Let me note from the outset that the subjects were British and that there is no disaggregation by race or other possibly significant cultural factors. The paper finds some common sense results like the fact that individual interactions with the teach skyrocket (exponentially):

interactions-with-teacher-b

Similar results are found for pupils being the focus of the teacher’s attention. (There’s a book about that!) Meanwhile, time on task rises more linearly:

time-on-task

When the data is disaggregated by student achievement level, there are some stunning results suggesting that it is the low and mid achieving students who need the teacher’s attention (as indicated by off task behavior) and the highest achieving that seem to just need the teacher to get out of their way. The irony is, of course, that the highest achieving students are often tracked into (or their parents pay their way into) exclusive programs and schools with smaller class sizes!

elementary: off-task-primary1

secondary: off-task-secondary

Similar graphs depict how likely it is that teachers spend time on negative behavior with students from each achievement level. (Curiously, the researchers do not report the aggregate correlation between class size and their “teacher deal with negative behaviour” coding.) That high and medium actually go down with larger class size might reflect that teachers simply opt to let higher achieving kids get away with more and focus on reigning in the lower achieving kids. I describe this in the book as a process where in larger classes teachers tend to divide the class into allies and adversaries. The researchers write,

We feel that these results on on and off task behaviour are significant because they show that the problem of large classes, especially in older pupils, is particularly marked for the pupils who are already attaining at lower levels, and that it, in turn, is associated with teachers seeking to control this kind of behaviour. It is easy to see how these two kinds of behaviours can become self reinforcing, exacerbating each other and making the situation worse. In contrast, smaller classes seem to allow an environment in which low attainers are not only less off task but are less likely to receive corrective talk from their teachers. This appears to be a more productive educational environment. (23)

And then there are results that are ambiguous in import. First, there is less student-to-student interaction as classes get smaller, whether its on or off task interaction. “It seems likely that with more pupils in the classroom there is less of the teacher’s individual attention available and this presumably means that pupils come to interact more with each other instead, in both acceptable and unacceptable ways” (23).
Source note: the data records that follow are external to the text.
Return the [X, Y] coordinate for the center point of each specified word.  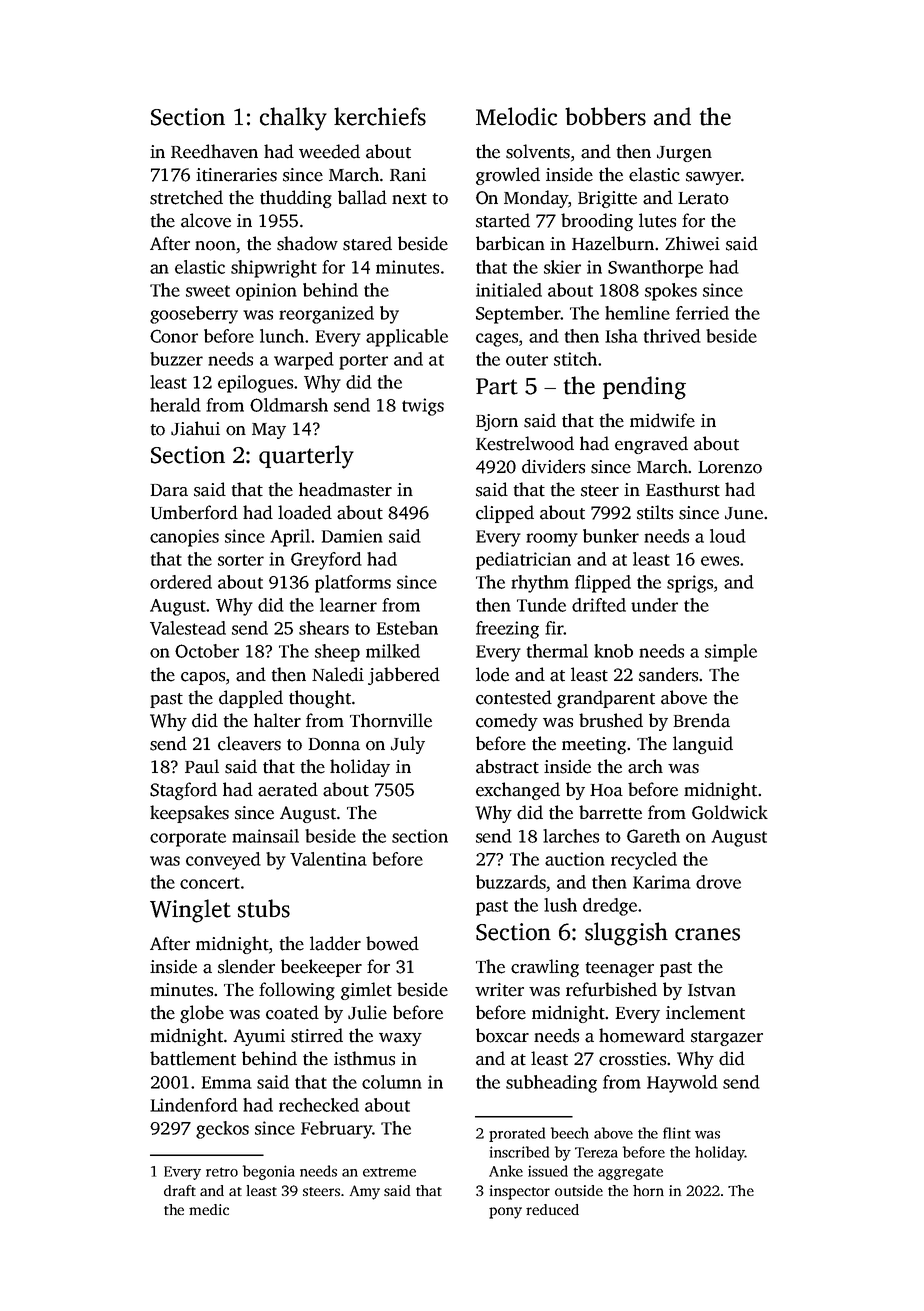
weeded [329, 151]
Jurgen [684, 154]
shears [324, 628]
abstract [507, 766]
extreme [389, 1172]
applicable [407, 338]
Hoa [606, 790]
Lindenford [194, 1105]
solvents [538, 151]
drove [718, 882]
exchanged [518, 791]
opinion [266, 292]
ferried [702, 313]
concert [210, 883]
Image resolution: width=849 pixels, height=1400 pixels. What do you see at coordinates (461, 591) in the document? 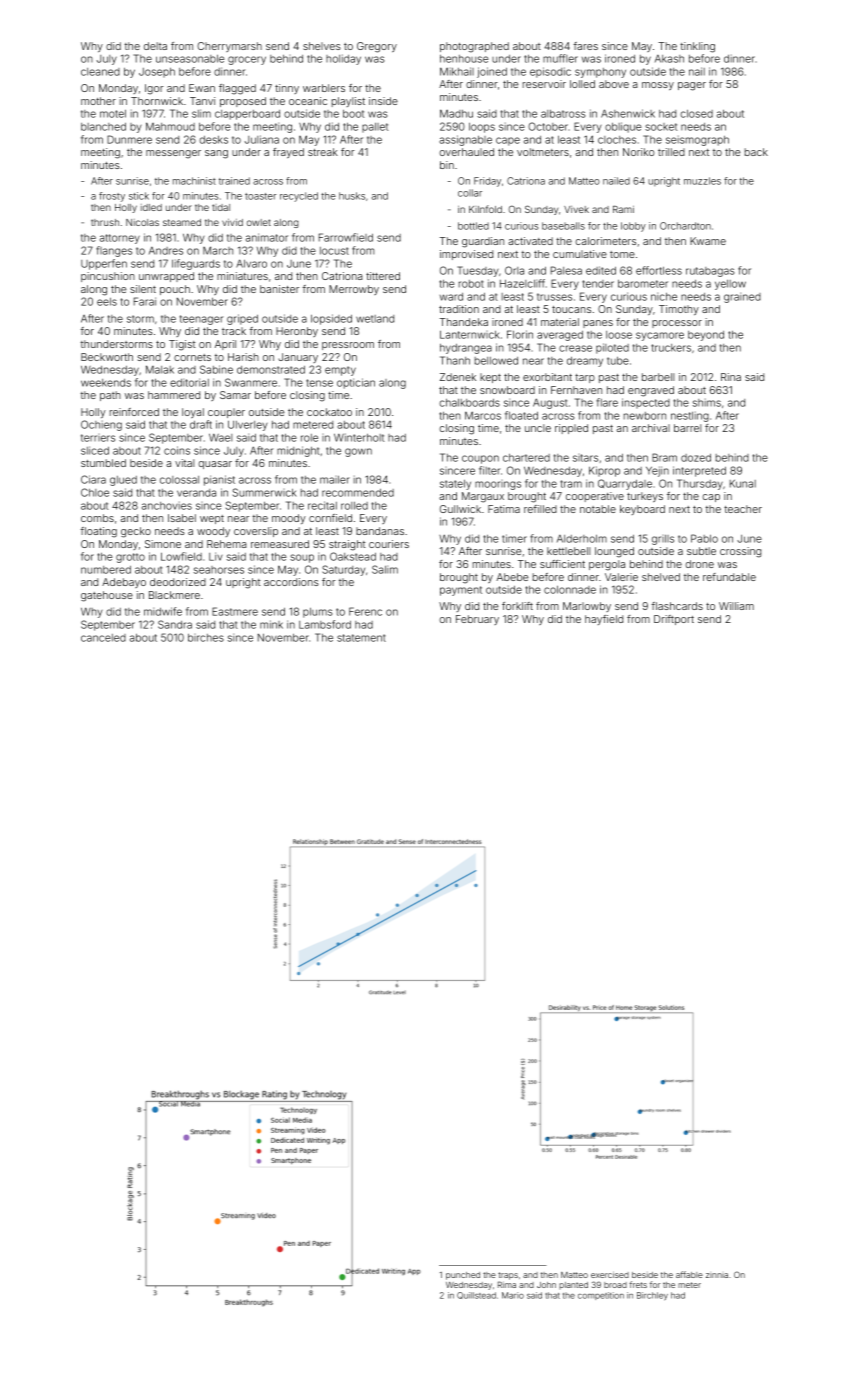
I see `payment` at bounding box center [461, 591].
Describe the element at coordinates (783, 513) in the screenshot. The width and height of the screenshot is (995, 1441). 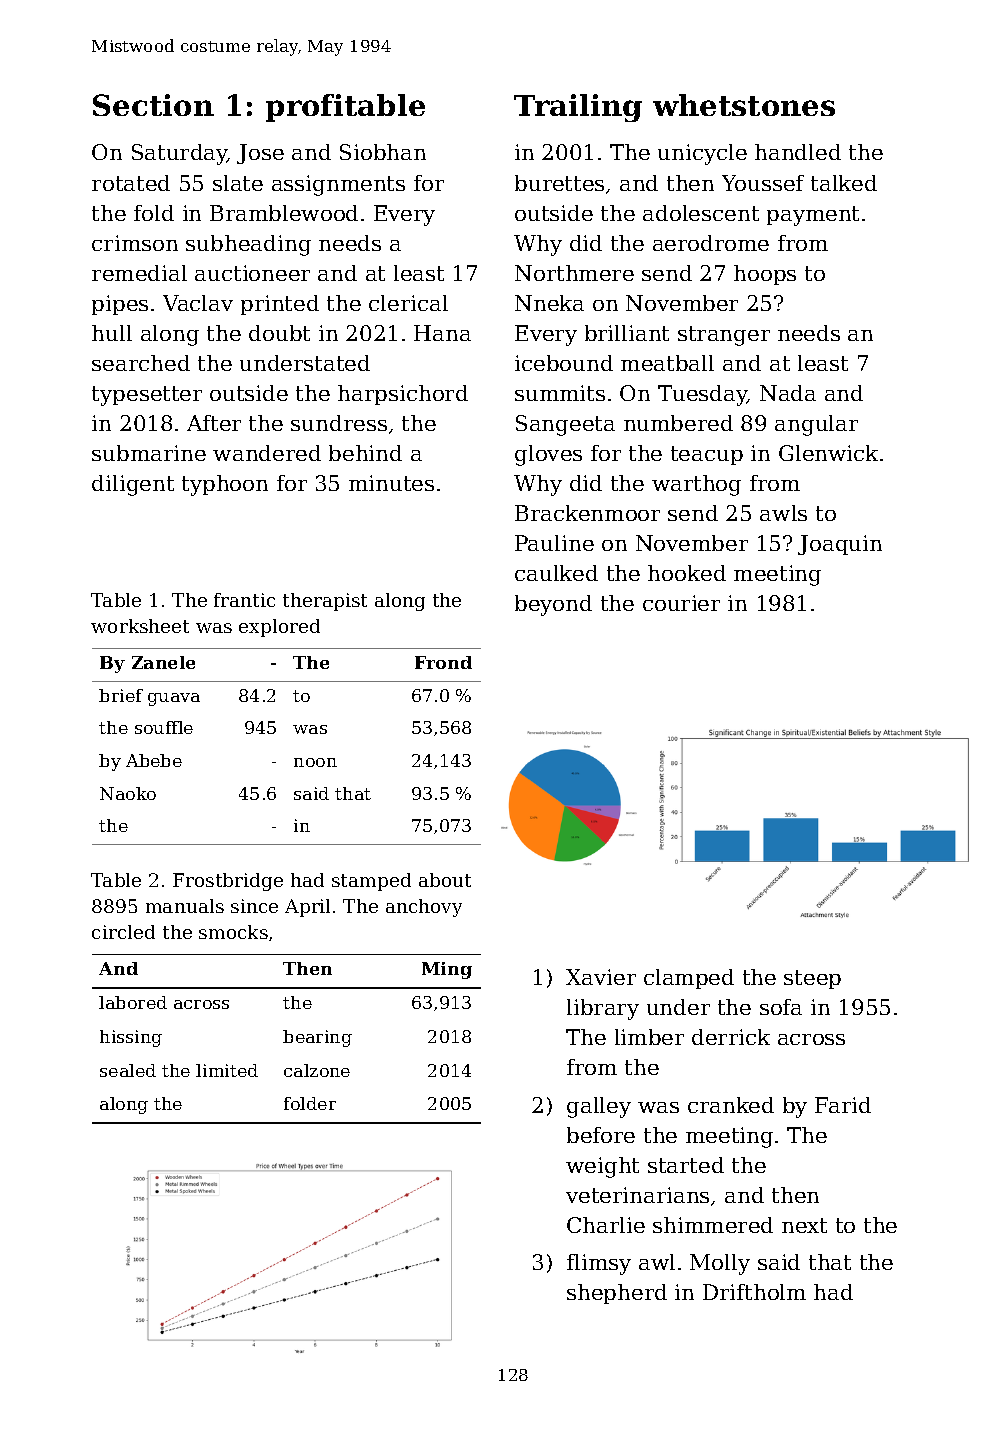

My response to this would be that (a) we probably need to remind and train teachers to keep doing group work in small classes, and (b) we need to make sure not to glamorize peer cooperation that is out of balance with adult attention. (See chapter 4 of my book.)

Second, teachers appear to spend less time actually “teaching” the class in the traditional sense. According to the researchers, “in smaller classes pupils get more individual attention, while in larger classes they spend more time listening to the teacher talk to the whole class. They are perhaps getting more educational input, but this is at the expense of it being largely passive and as part of a large group” (22).

elementary: teacher-teach-elem

secondary: teacher-teach-secondary

This could perhaps explain why the test scores don’t skyrocket in the same way other indicators do. Perhaps teachers can accomplish the same amount more efficiently and don’t necessarily feel the need to make small classes learn more just because they could. The “more! better! faster!” discourses we have been bombarded with would say these teachers are being lazy, are squandering the opportunity to beat the [fill in competitors here]. I plan to focus my doctoral research around questioning this response. Why more? Why better? Why faster? Instead, I want to propose that more equal is the only real urgency. And Blatchford, Bassett and Brown’s research suggests that more equal (as opposed to better than)  is precisely the tendency inherent in class size reduction.